Now what’s nice about this system is that the IML Registry can dynamically re-issue new IMLs to ISPs and their users based on their current status. So for example, if a user gets a ticket they get a new IML that replaces their previous one and which encodes the new number of points remaining on their license. Because each IML holder’s current license points can be encoded in their IML (cryptographically), spam filters and recipient apps can not only check for valid IMLs on incoming mail, but if they wish they can even prioritize or screen messages by the number of points on the IMLs of the senders and their ISPs. Those who have very few points may be considered to be “on probation” or “likely to be spam.” If any party loses all their points they may still send email, but their IML certificate will reflect that they have no points on their license. Thus IML-compliant spam filters can simply screen them out or treat them as suspect senders.

Another nice feature of this system is that the reputation of email providers is linked to the reputations of their members, and vice-versa.
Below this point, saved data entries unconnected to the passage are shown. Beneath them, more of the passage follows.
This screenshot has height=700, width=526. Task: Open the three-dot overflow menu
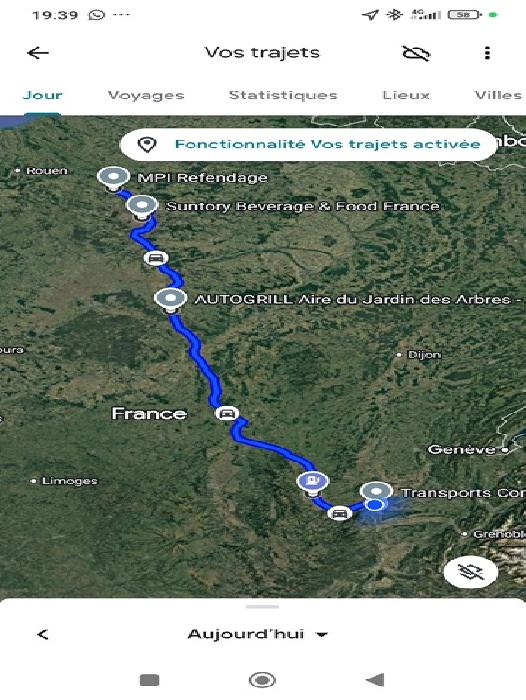click(x=487, y=53)
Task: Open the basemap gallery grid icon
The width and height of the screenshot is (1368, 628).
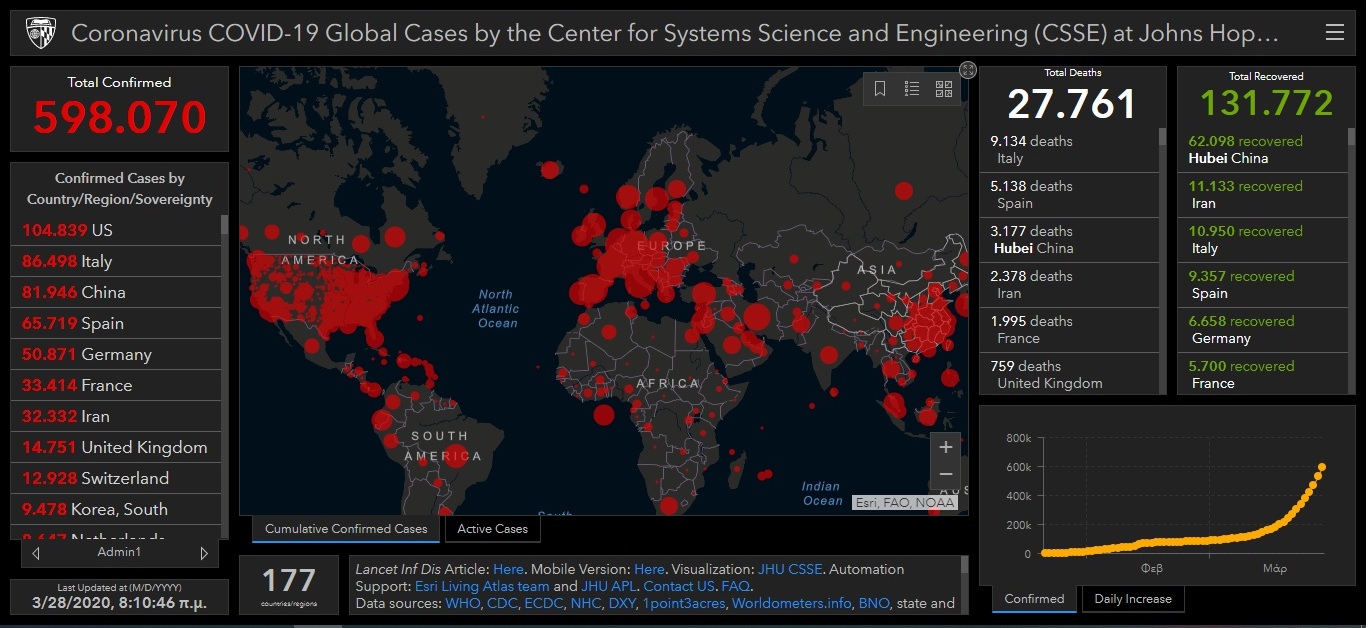Action: (944, 89)
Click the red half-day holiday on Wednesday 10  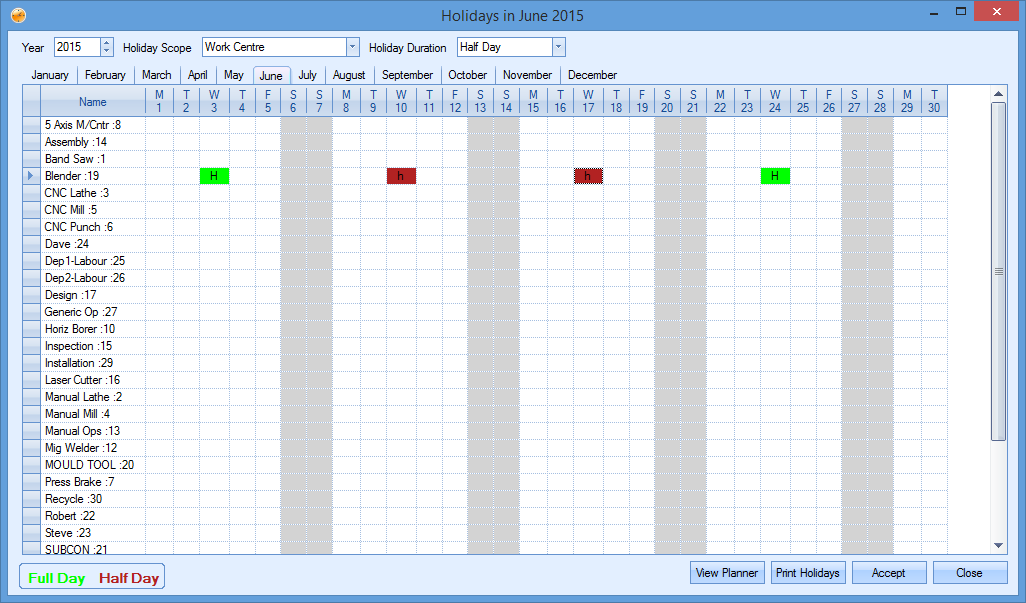click(401, 176)
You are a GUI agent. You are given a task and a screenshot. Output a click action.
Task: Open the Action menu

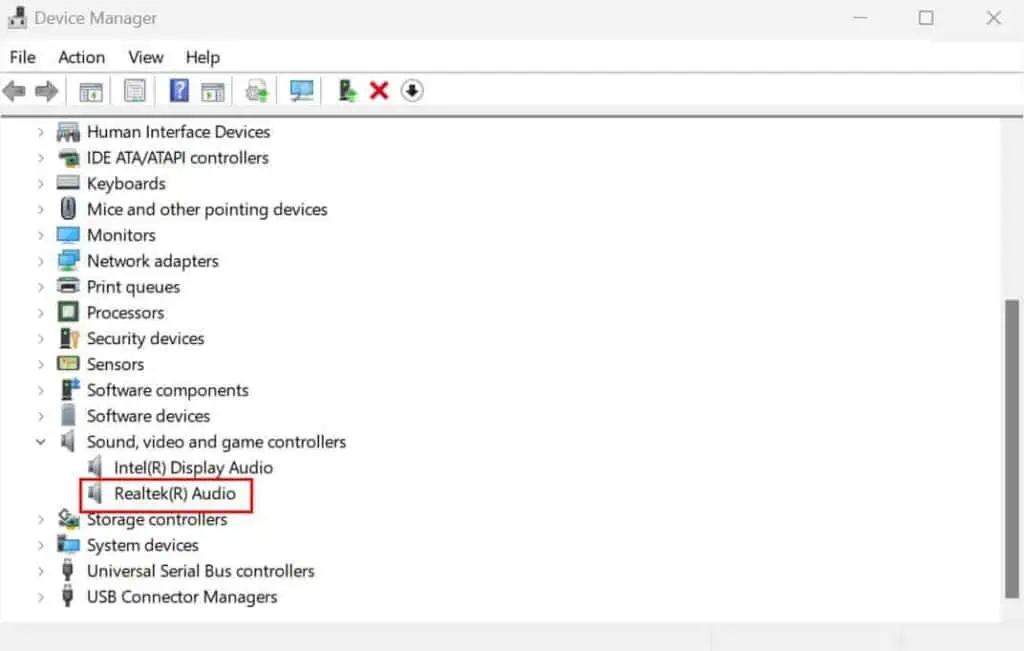(81, 57)
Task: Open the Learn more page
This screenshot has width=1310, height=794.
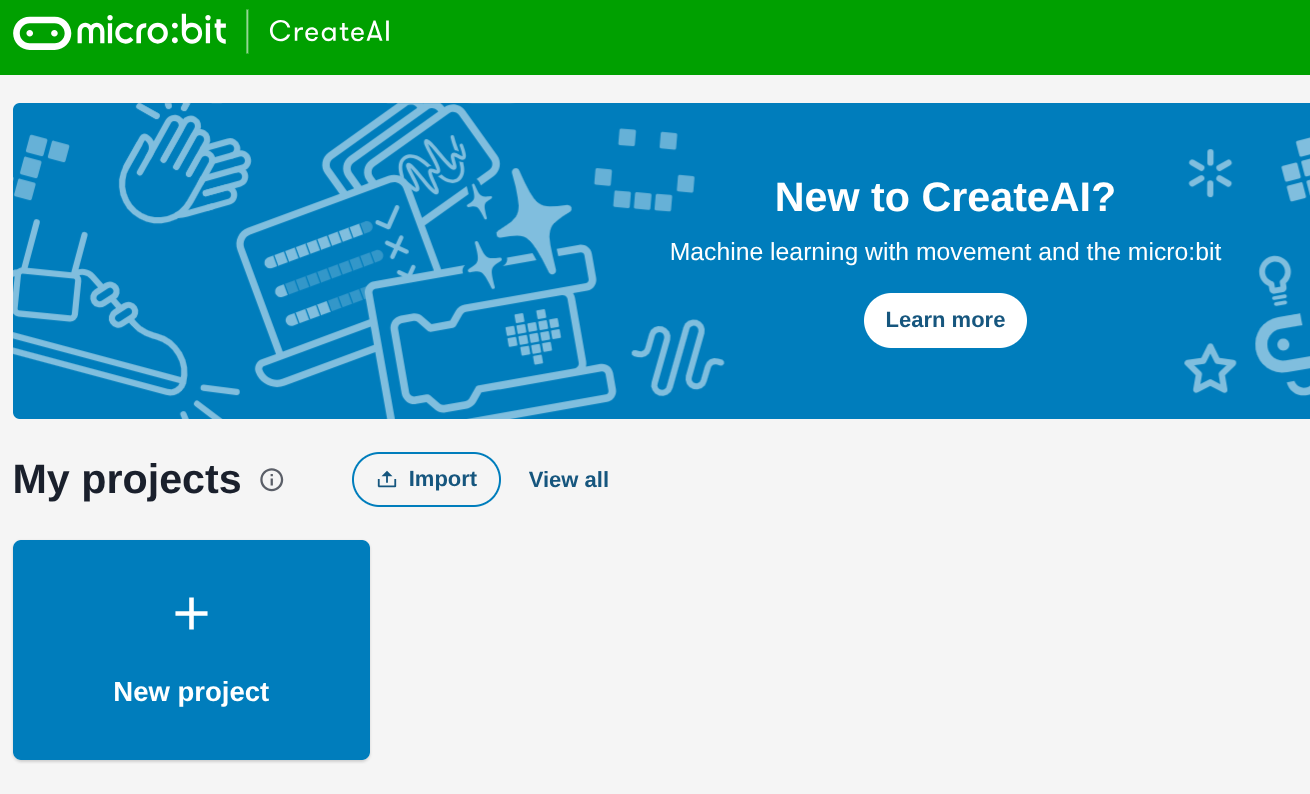Action: click(x=945, y=320)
This helps to reinforce good behavior at both levels of the community (ISPs and their users, mutually; a nice cybernetic feedback loop.) Thus if an email provider allows misuse they could lose points on their provider-IML, which in turn is then inherited down to the member-IMLs of all their members (because their members’ IMLs are sub-certificates of their certificate). So as an email sender, I will want to use an ISP that has a sterling IML, because I don’t want my own reputation tarnished. Similarly as an ISP I will want to be careful about not routing spam because if I route spam for my members then it harms my reputation, which means messages from my service may not be accepted by others, and that may cause my members to go elsewhere — therefore as an ISP my policy may be that I only allow members with IMLs that have a certain number of points: if one of my member’s IML goes below a certain number of points I may kick them out of my service.
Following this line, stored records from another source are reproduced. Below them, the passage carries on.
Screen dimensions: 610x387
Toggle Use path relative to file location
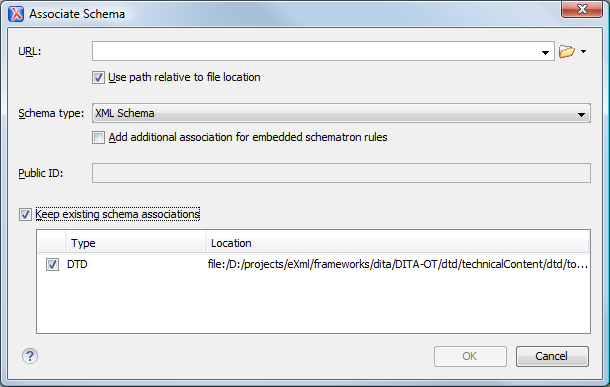98,77
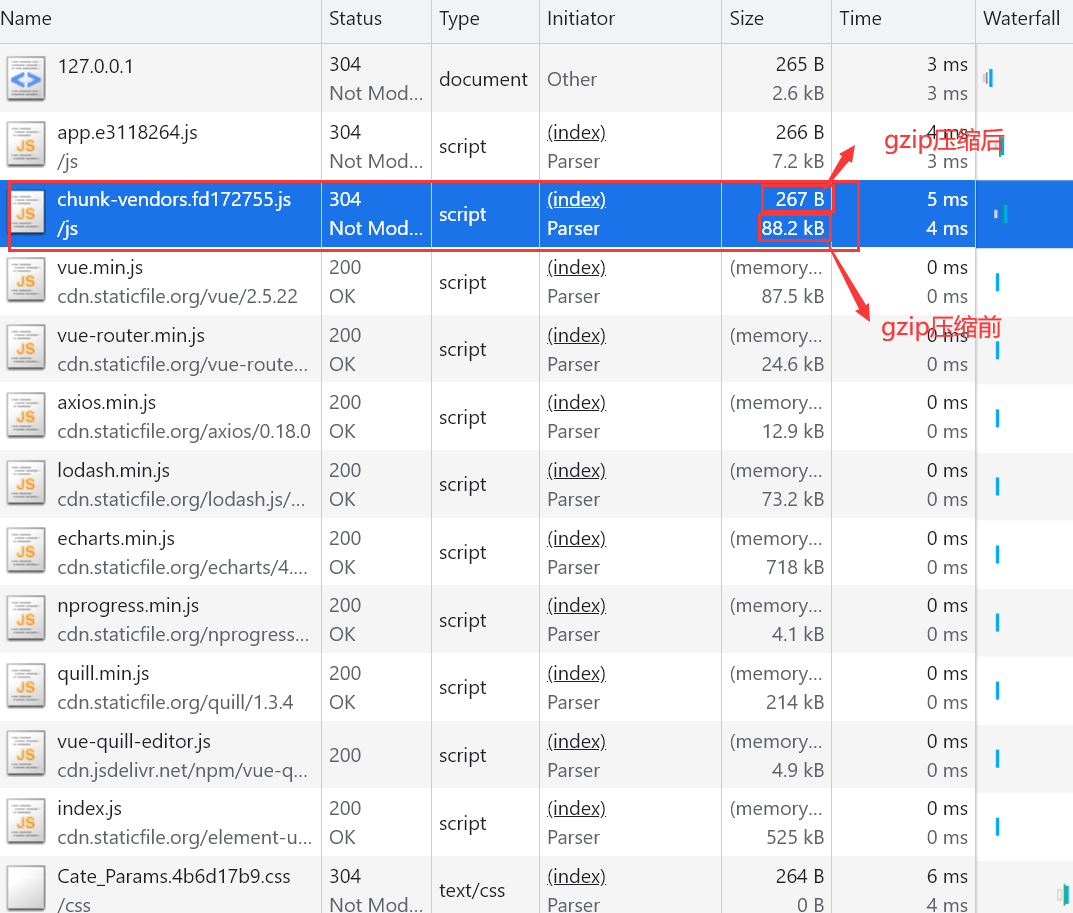
Task: Sort by the Time column header
Action: [860, 18]
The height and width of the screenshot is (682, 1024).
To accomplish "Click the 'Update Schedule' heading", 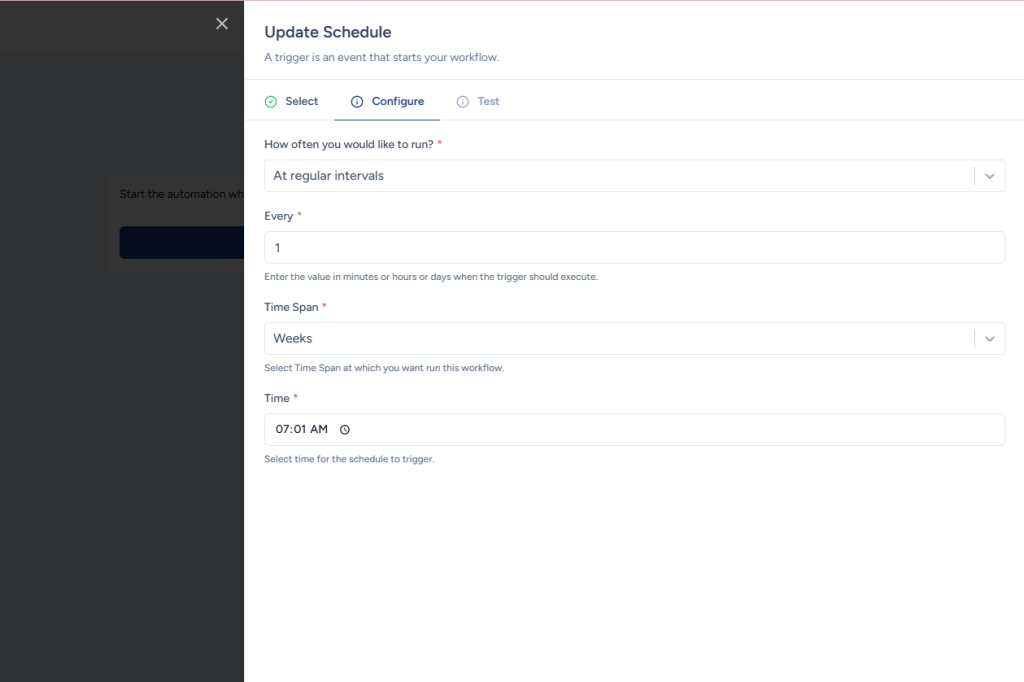I will [x=328, y=33].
The central IML Registry can charge a modest fee to applicants to get an IML and renew it every year, and this can support the cost of running the Registry as a non-profit. Furthermore, the IML Registry can open up an API that lets other applications query it by inputting an IML certificate to it in order to get the current status of that license (e.g. whether or not it is valid and the number of points remaining on it). Ultimately this entire infrastructure could be decentralized such that every ISP could run their own sub-Registry. Thus the central Registry would issue and maintain IMLs for ISPs, and then ISPs would issue and maintain the IMLs for their members — this is similar to the global DNS infrastructure, only better, hopefully.
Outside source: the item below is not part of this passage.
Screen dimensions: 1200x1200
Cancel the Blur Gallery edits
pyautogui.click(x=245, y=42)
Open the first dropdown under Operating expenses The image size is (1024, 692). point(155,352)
I think it’s time for something like the IML proposal. The IML system would help to prevent the current “tragedy of the commons” that is taking place on the Internet by providing a community-based feedback mechanism that everyone could benefit from. While still ensuring everyone’s right to free-speech, it would provide protection for a new and perhaps unacknowledged basic freedom that we should all have as well: “Freedom from Speech.” Just as we all need to freedom to say what we want, we should all have the freedom to not have to hear what others say unless we want to. I think the IML proposal accomplishes both freedoms and may be the answer to the spam problem.

I am sure some people will not like this proposal because they will doubtless object to having their reputation encoded on messages they send — however I would point out that reputation-encoding has been a key reason why marketplaces such as eBay work. The key is to do it in a way that protects privacy (by encrypting the contents of IMLs so that they cannot be tampered with or read, but can be verified and matched against) and that protects individual liberties (by making sure that IMLs are not used to give permission to senders to publish content, but rather are used to filter what is published by recipients). Finally I believe this service should be a non-profit so that it can spread far and wide and not be co-opted by any one commercial entity.

I am putting this idea in the public domain because I don’t want anyone to patent it. I think this should be a non-profit and should be used by all ISP’s and email software providers.